UK: Tullett Prebon Plc & Ors v BGC Brokers LP & Ors

Last Updated: 28 May 2010
Article by Speechly Bircham Employment Group

The High Court has released its ruling in the case of a dispute between two financial broking companies based on claims that one unlawfully poached 50 brokers from the other. The High Court has ruled that unlawful poaching did take place but has not settled the level of damages, although it is understood that Tullett are seeking in the region of $500m in damages. It is possible that Tullett and BGC will now agree an out of court settlement but if not the case will come back to the High Court for quantification of damages.


Broking house Tullett Prebon claimed that a competitor, BGC Partners (previously part of Cantor Fitzgerald) was involved in an illegal plot to poach Tullet's staff.

The case concerned a Mr Verrier who was a senior employee of Tullett and left to join BGC. He then sought to recruit large numbers of the broker team from Tullett. There has been much litigation including, interim injunction applications. This has culminated in a lengthy Judgment from Mr Justice Jack on 18 March this year following a trial which took place over the autumn of 2009 and early part of this year.

The Judgment is lengthy and very detailed, both on the facts and the law. It is very helpful in stating the law in a wide number of areas, as well as giving a fascinating glimpse of the sort of things that were going on within Tullett and BGC. The essential allegation was that Mr Verrier conspired with BGC to induce employees of Tullett to breach their contracts with Tullett in two ways. The first was in seeking to leave prior to the end of fixed term contracts and secondly by encouraging senior employees within Tullett to assist in the recruitment activity. A solicitor appears to have been quite heavily involved in the "conspiracy" although he was not actually a party to the litigation.

The claims brought by Tullett against BGC and Mr Verrier for conspiracy and inducing breach of contract succeeded on both counts. The arguments relating to inducing a breach of contract were based on two aspects.

False constructive dismissal claims

The first was trying to get the employees out from Tullett prior to the end of their agreed fixed term contracts. It was clear on the evidence that BGC had a strategy of trying to get the individuals out as early as possible and to get them out "en masse" as opposed to in dribs and drabs as and when their contracts came to an end. What was clearly happening was that Mr Verrier was whipping up the individuals to encourage them to assert constructive dismissal. He was encouraging them to act in such a way so as to try to encourage repudiatory breaches by Tullett. However, what was clear was that they would use the slightest pretext for asserting constructive dismissal, whether or not there were genuine grounds for doing so. The case on getting senior employees to assist in the recruitment was based on desk heads being encouraged, financially and otherwise, to persuade their teams to leave with them as well as getting them to provide financial information about the team to assist BGC in recruiting them.

Recovery of retention payments

There was a separate issue concerning claims by Tullett to recover retention payments to staff that were leaving. In effect, the way in which the contractual arrangements worked was that staff would be given substantial retention payments in return for signing up to fixed term contracts often lasting 2 or 3 years, at the expiry of which there would be a re-signing exercise and a further retention payment. The relevant contractual provisions provided that if the employee leaves during the course of the fixed term then the relevant retention payment would be repayable. There was a discussion in this case as to whether those repayment provisions represented a restraint of trade.

The conclusion that the High Court reached was that there was no restraint of trade if such provisions provided that the amounts were repayable regardless of the reason why the individual left. If Tullett had said that the retention payments would only be repayable if the individual went to a competitor then it would be a restraint of trade and therefore questionable but because it was simply linked to whether or not the individuals remained employed by Tullett , the High Court ruled that there was no restraint of trade and the repayment provisions were enforceable.

Tasks to perform:
1 > Do these statements agree with the Tullett Prebon article? For each, answer yes or no and quote the deciding words. (a) The High Court settled the level of damages. (b) The solicitor involved in the "conspiracy" was a party to the litigation. (c) Mr Justice Jack gave his judgment on 18 March.
2 > According to the Tullett Prebon article, roughly how much in damages is Tullett understood to be seeking?
3 > Please reproduce the passage of the Tullett Prebon article that opens with the words containing "Broking house Tullett" and closes with "of this year.".

Data to examine:
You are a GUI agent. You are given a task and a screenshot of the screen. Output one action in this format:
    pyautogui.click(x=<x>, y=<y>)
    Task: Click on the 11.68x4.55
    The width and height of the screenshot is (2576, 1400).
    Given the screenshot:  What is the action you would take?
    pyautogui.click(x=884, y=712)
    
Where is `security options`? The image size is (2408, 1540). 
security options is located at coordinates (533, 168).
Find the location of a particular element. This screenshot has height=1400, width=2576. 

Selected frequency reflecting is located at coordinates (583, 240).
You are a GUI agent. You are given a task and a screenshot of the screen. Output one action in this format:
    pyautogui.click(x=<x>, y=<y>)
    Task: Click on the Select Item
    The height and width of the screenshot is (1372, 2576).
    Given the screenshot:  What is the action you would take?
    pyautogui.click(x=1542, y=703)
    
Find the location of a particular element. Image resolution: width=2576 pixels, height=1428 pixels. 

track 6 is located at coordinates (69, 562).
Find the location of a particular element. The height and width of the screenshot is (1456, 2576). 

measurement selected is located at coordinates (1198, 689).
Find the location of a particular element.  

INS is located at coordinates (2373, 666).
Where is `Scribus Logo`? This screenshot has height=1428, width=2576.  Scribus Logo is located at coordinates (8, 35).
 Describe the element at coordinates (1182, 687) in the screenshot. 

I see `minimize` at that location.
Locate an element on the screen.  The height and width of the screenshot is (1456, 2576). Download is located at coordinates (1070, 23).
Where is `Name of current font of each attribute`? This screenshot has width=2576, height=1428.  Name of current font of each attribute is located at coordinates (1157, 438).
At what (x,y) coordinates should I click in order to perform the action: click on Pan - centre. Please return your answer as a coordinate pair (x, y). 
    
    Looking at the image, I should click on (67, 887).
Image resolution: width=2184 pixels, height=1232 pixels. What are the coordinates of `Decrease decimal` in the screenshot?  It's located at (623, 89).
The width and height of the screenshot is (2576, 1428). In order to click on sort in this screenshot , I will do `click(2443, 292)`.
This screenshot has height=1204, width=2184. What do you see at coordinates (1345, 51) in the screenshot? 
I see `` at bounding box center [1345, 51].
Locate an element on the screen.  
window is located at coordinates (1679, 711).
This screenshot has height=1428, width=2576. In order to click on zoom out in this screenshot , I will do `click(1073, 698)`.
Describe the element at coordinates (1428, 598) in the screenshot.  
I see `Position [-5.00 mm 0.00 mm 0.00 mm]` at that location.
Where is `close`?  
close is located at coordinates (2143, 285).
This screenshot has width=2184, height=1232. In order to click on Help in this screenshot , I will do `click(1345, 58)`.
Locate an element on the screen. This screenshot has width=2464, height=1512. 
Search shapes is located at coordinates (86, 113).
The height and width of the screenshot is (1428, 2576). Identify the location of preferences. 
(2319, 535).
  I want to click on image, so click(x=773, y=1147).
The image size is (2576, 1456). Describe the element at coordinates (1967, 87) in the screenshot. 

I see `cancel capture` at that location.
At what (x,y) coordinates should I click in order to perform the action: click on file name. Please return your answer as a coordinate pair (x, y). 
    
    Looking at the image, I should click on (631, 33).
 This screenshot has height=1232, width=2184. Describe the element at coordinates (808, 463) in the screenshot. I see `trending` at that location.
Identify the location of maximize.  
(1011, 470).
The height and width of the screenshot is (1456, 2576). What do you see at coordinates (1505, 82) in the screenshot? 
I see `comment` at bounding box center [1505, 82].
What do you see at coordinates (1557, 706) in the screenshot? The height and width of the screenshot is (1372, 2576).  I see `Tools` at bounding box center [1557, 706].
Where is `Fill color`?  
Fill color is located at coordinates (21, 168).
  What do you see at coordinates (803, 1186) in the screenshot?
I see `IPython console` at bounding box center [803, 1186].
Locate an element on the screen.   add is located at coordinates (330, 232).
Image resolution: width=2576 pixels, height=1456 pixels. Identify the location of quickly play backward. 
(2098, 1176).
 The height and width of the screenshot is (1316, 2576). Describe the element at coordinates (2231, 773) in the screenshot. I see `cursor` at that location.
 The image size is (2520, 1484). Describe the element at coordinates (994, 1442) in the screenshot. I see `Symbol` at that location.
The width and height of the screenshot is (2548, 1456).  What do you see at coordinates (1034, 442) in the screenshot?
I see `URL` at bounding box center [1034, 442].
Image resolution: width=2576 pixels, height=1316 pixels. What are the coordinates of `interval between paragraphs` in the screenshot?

Task answers:
1 >
(a) No: "has not settled the level of damages"
(b) No: "he was not actually a party to the litigation"
(c) Yes: "a lengthy Judgment from Mr Justice Jack on 18 March this year"

2 > In the region of $500m.

3 >
Broking house Tullett Prebon claimed that a competitor, BGC Partners (previously part of Cantor Fitzgerald) was involved in an illegal plot to poach Tullet's staff.

The case concerned a Mr Verrier who was a senior employee of Tullett and left to join BGC. He then sought to recruit large numbers of the broker team from Tullett. There has been much litigation including, interim injunction applications. This has culminated in a lengthy Judgment from Mr Justice Jack on 18 March this year following a trial which took place over the autumn of 2009 and early part of this year.